Correspondence | Open | Published:

Reply to “On the origin of molecular oxygen in cometary comae”

Nature Communicationsvolume 9, Article number: 2581 (2018) | Download Citation

Laboratory experiments suggest that the molecular oxygen, detected in the coma of comet 67P, is produced in part by abstraction reactions of cometary water ions at exposed surfaces on the nucleus and on the spacecraft. While production rates are likely small relative to water, O2 formation on the spacecraft, near the spectrometer used to detect O2, questions what its measured abundance means, and renders conclusions of a primordial origin premature.

Heritier, Altwegg, Berthelier (HAB) et al. discount the contribution of our proposed Eley-Rideal (ER) reaction mechanism1 to the observed O2 abundance2 in the 67P/G–C coma by positing that: (1) the flux of energetic water-group ions (H2O+, H3O+, and OH+) hitting the nucleus is not sufficient to produce the observed O2 signal, and (2) there are no instrumental effects in response to energetic O2 ions and energetic O2 neutrals entering the DFMS.
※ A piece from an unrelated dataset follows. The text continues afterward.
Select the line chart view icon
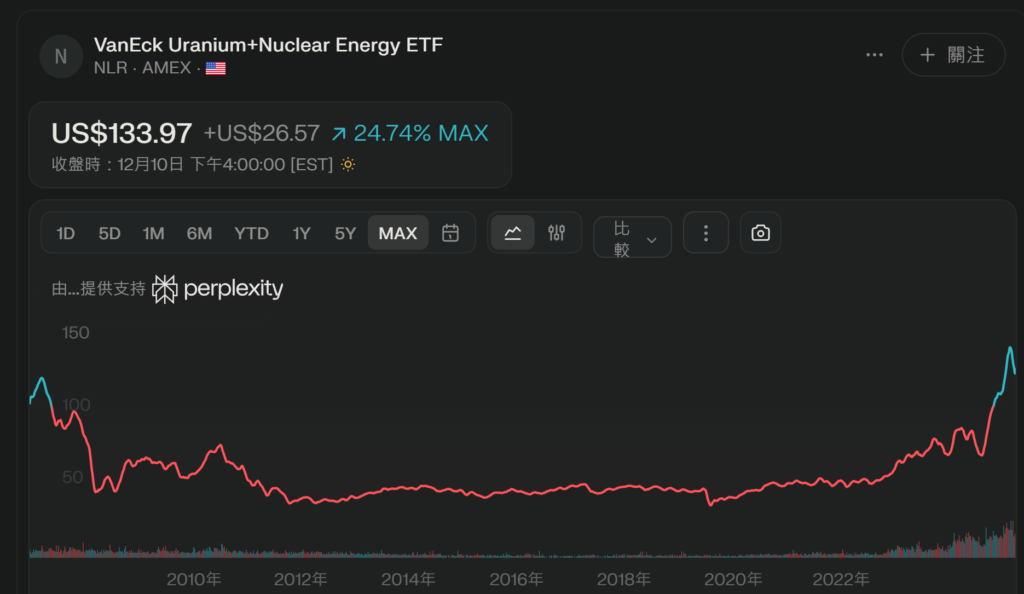The image size is (1024, 594). coord(513,233)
The ion flux deficiency was conceded in our paper1. However, HAB et al. offer a new argument that shifts the debate. They show that, of the 2 water-group ion populations3 reaching Rosetta, the (50–300 eV) “accelerated” water ions originating in the extended coma exhibit a peak in flux perfectly out-of-phase with the H2O and O2 densities measured at the spacecraft between March 6 and 23, 2016. This anticorrelation is projected to also hold for any O2 produced when the accelerated H2O+ ions subsequently reach the nucleus. Assuming that ER reaction products are not trapped on the nucleus surface, the anticorrelation makes a compelling case against the accelerated water ions being the main driver for O2 production. The culprit flux must indeed be well-correlated with the neutral gas signal at ROSINA-COPS.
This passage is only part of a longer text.